### [Data extract]
──────────
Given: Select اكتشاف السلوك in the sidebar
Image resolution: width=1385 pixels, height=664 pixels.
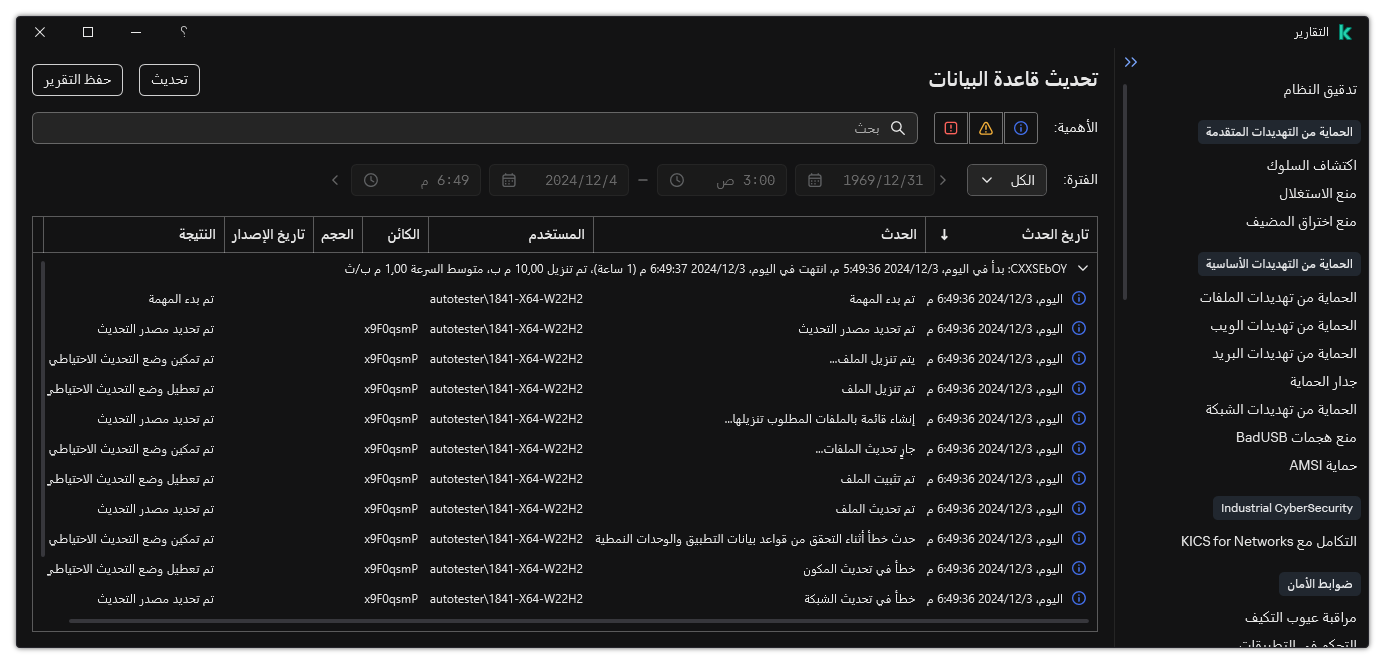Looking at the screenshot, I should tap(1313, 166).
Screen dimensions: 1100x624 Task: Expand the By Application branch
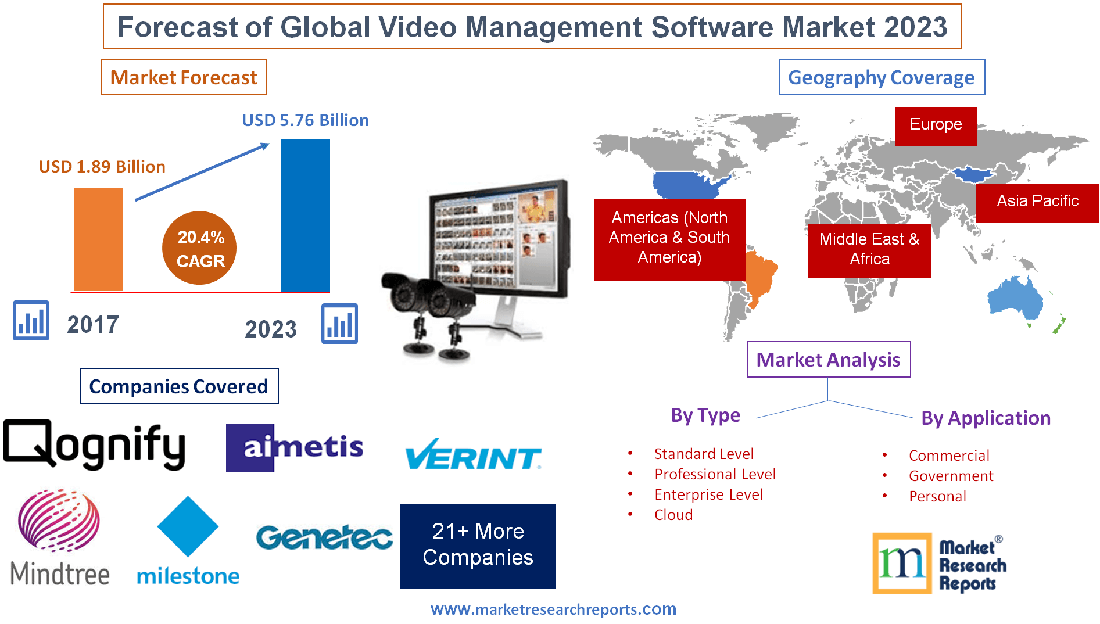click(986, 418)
──────────
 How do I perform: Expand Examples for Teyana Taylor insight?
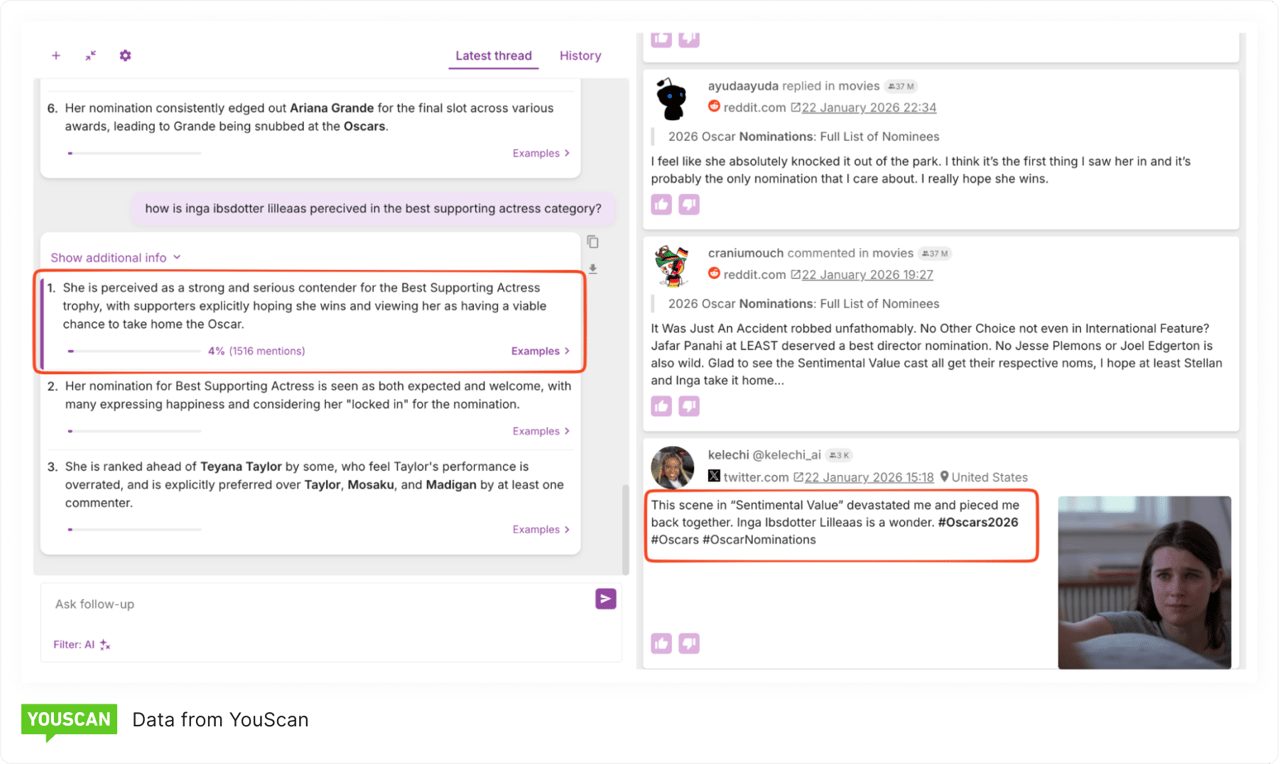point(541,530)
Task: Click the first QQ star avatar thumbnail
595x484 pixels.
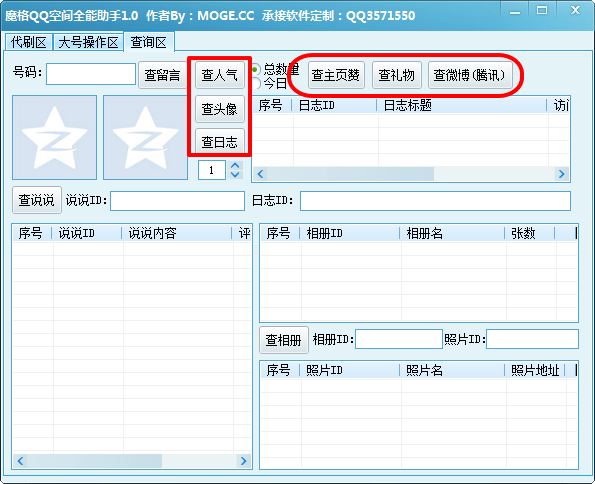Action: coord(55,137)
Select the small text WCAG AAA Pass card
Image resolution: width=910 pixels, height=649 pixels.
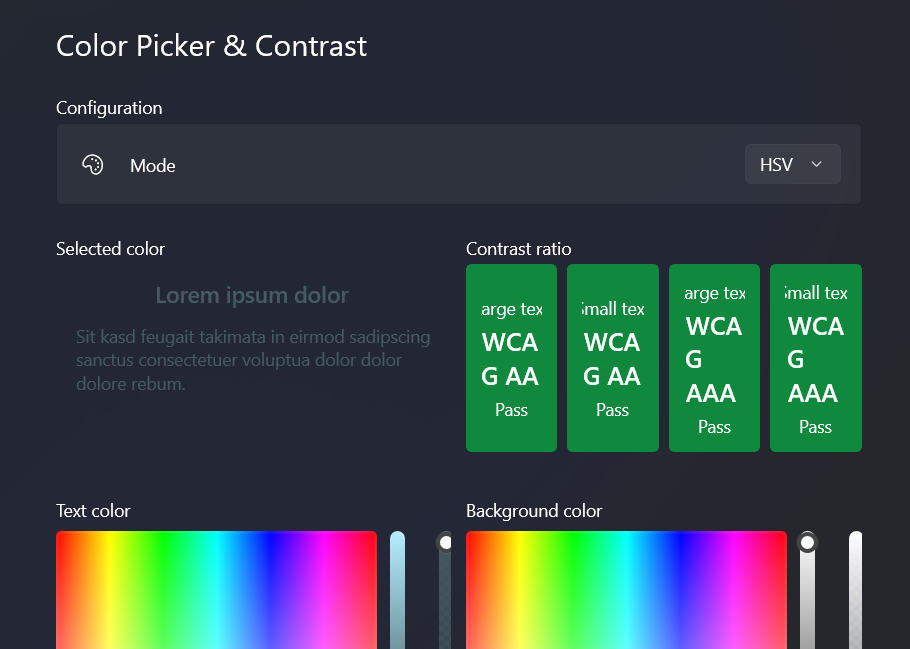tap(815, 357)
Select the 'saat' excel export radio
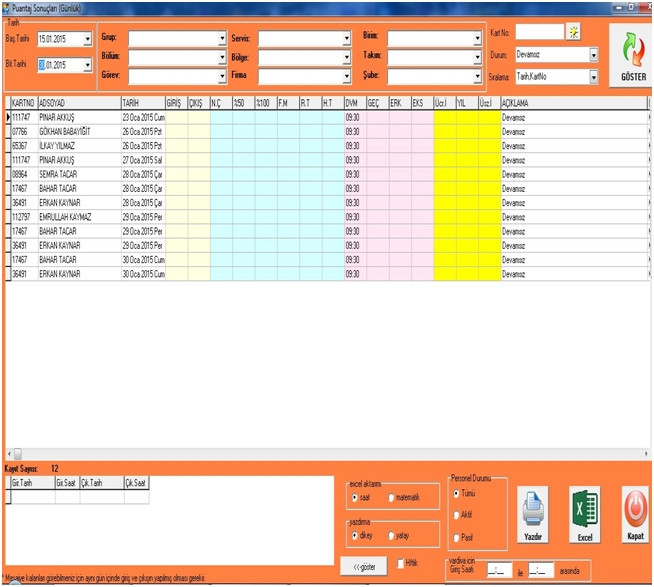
──────────
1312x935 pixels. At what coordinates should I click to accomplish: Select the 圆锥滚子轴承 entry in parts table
──────────
### [Task directions]
Repeat the lines word for word, starting with the line that contains "Screen dimensions: 1100x624" and stopping after the line that contains "click(986, 418)". Leave the pictures out.

### [Finished answer]
Screen dimensions: 1100x624 Task: Expand the By Application branch
click(986, 418)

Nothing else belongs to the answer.